Our classical Christian educational approach uniquely prepares students to become excellent mathematicians, scientists, engineers, and programmers.
By equipping them with both essential mathematical knowledge.
We help students to engage real mathematical challenges critically and creatively as individuals and in small groups. The teaching philosophy of modern math changes about every decade between a focus on memorization and algorithms and a focus on problem solving and soft skills. Classical education incorporates both into a coherent instructional methodology that equips students to be contributors to mathematical community. This means students work at hard and rewarding problems and then use that experience and understanding to creatively develop their own solutions.
Good, hard problems have table stakes.
It’s the mathematical grammar that makes a problem accessible. We spend time drilling the fundamentals. We emphasize internalizing vocabulary, algorithms, and new techniques. Not for their own sake, but to allow students to work on problems that point them at beauty and truth.
Ad Fontes students are not intimidated by new or difficult challenges and are exceptionally prepared to engage with mathematics in a changing world that requires curiosity and initiative. Our graduates are exceedingly well prepared for success in technical college and career fields.
Upper School Courses
Algebra I
The foundation for our upper level courses is laid in the routine of the Algebra I course. We build on the arithmetic and fundamentals of the arithmetic and Pre-Algebra courses, transitioning from the grammar to the dialectic stage. Much of the year is spent firmly in grammar mode, so that students can solidify basic concepts. We emphasize solving and graphing equations, with a later focus on factoring polynomials, to prepare students for the rigor of the future classes. Students reinforce and strengthen skills through small group engagement.
Algebra II
Building on the formative work students have done in Euclidean Geometry, this course cements the idea that explanation and argumentation are central to mathematical work. We approach algebra with Diophantus, discussing what constitutes an algebraic proof and tracing Diophantus’s arguments. After Diophantus, we derive the quadratic formula from first principles, and dig into conic sections. The year culminates with an extended unit on trigonometric definitions and arguments, as students prove familiar theorems (like the perpendicular line theorem) and explore new theorems about triangles and circles.
Students learn to use programs – both calculator and computer – to help with the complex calculations their arguments require. By the end of the year, students will come to enjoy the creative play of constructing their own mathematical explanations about numbers, equations, and figures.
Geometry
Students will enter the Great Conversation as it pertains to mathematics, learning the foundational concepts of Geometry from the source.
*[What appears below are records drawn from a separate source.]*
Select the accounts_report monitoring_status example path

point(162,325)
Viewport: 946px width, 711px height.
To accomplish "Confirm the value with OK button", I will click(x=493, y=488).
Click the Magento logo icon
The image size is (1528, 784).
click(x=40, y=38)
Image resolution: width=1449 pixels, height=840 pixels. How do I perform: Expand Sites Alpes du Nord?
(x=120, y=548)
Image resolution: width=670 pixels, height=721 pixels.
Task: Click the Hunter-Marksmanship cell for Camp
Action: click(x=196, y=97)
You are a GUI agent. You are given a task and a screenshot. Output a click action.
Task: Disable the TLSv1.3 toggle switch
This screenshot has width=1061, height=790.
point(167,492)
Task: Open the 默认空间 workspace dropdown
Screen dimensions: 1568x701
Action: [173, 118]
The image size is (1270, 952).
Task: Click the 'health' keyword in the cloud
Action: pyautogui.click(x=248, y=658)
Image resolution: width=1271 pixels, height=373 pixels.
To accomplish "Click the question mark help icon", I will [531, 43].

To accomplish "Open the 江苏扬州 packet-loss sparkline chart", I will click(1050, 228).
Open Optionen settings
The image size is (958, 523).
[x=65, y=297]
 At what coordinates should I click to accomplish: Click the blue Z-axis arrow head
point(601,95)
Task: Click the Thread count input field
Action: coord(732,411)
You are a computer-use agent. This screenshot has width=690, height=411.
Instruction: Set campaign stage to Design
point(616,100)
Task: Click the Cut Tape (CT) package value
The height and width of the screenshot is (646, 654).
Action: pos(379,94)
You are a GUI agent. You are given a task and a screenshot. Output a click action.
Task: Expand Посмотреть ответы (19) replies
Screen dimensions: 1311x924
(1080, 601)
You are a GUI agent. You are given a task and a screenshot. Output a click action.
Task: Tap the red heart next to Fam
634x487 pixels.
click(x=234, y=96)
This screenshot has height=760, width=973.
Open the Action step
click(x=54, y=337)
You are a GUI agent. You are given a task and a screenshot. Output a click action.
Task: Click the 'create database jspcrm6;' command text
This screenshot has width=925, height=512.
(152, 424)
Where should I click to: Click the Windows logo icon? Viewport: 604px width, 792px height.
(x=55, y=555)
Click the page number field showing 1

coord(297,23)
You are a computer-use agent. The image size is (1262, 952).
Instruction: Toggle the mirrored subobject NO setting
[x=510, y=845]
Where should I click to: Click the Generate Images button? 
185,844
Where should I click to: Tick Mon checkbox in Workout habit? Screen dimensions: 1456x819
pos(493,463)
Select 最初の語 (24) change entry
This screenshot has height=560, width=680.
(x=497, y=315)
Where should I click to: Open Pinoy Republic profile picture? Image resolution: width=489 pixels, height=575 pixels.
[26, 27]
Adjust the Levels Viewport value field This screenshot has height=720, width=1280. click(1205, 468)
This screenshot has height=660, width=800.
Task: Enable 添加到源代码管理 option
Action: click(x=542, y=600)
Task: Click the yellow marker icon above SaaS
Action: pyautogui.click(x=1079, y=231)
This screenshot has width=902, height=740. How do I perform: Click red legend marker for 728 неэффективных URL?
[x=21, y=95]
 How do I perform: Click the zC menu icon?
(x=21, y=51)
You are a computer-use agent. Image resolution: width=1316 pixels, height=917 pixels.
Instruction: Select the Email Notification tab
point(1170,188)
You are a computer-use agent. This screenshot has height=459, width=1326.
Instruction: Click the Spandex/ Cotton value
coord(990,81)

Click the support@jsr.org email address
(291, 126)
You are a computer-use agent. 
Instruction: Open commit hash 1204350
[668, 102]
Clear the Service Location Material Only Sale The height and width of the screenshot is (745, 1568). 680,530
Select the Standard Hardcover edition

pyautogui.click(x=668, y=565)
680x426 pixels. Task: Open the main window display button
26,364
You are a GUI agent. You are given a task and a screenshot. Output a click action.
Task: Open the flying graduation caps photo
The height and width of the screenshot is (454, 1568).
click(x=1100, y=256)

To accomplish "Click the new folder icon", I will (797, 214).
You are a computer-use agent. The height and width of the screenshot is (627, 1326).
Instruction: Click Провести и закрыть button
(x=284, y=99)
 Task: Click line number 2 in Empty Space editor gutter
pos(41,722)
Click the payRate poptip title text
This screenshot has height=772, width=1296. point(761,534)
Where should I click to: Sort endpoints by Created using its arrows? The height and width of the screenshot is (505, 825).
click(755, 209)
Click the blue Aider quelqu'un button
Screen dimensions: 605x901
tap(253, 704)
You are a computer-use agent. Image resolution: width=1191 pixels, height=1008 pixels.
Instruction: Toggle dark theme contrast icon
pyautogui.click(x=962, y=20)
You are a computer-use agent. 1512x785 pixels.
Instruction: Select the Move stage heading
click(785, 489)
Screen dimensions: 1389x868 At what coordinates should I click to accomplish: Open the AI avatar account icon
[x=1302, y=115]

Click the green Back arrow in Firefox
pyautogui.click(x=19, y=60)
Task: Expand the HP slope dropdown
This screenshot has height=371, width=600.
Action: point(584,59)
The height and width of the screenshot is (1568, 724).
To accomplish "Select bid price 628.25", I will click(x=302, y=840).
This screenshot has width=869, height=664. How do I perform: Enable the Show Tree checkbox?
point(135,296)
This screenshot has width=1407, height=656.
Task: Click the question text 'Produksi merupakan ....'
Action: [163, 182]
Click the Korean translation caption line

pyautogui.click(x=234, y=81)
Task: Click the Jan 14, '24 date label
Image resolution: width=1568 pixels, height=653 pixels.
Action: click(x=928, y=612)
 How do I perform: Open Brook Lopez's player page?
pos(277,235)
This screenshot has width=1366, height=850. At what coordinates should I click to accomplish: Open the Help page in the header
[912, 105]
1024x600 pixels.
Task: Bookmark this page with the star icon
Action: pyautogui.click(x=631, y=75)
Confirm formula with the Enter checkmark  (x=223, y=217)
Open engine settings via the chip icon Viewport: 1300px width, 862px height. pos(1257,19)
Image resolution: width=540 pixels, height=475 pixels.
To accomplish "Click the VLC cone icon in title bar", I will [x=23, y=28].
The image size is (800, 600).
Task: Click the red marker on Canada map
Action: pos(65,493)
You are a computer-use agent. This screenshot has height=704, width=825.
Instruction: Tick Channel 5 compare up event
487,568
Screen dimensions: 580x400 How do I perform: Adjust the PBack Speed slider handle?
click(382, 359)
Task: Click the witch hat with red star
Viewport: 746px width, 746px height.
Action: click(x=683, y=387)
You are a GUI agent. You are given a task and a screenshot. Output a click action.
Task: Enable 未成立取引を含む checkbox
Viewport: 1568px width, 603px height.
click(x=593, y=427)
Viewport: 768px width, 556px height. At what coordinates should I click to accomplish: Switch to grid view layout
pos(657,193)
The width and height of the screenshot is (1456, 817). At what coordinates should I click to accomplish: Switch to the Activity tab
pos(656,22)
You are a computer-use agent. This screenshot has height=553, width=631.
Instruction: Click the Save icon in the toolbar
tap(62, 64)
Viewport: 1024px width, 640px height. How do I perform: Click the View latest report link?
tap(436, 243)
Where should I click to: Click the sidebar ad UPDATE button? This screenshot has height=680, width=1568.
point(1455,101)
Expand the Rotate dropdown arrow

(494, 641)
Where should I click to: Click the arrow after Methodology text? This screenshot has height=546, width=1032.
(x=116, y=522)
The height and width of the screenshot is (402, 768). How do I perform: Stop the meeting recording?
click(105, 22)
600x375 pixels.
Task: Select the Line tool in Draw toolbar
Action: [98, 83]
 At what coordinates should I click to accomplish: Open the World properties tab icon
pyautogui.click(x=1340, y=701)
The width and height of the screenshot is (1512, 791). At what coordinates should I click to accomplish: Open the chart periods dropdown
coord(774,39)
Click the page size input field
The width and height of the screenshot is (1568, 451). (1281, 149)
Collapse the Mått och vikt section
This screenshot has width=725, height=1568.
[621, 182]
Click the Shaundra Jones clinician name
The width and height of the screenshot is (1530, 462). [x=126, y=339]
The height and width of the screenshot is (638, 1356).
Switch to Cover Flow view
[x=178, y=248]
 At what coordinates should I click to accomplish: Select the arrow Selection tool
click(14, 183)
They will study the definitions, postulates, and common notions at the basis of Geometry as well as learn to follow and replicate deductive proofs, with attention to learning to justify their mathematical work, in this class and beyond. They will study plane and space figures, with special emphasis on congruence, similarity, and transformations. Using Euclid’s Elements as our text creates opportunity for discussion in class, as students study his proofs, come to class with questions, and discuss the concepts. In the first semester, students make monthly presentations of proofs, explaining these foundational concepts. By second semester, students engage in small group presentations to explain and support their reasoning for their answers.
Pre-Calculus
As the saying goes, there are many mansions in the house of mathematics. Pre-Calculus introduces students to the breadth and variety of mathematical thought. The year is organized as a series of short courses on number theory, data analysis, cryptography, analytic trigonometry, game theory, linear algebra, and graph theory. One aim of the course is to show students that there is something to love in mathematics for everyone. Throughout the course, we focus on functions as a tool to think about mathematical objects, and examine the different styles of argument and proof present in the different branches of mathematics. We read original sources, including some Euclid, Euler, and Diophantus. We also read modern mathematical writing, including texts by Conway, Rivest, Shamir, and Adleman, Calkin, and Wilf.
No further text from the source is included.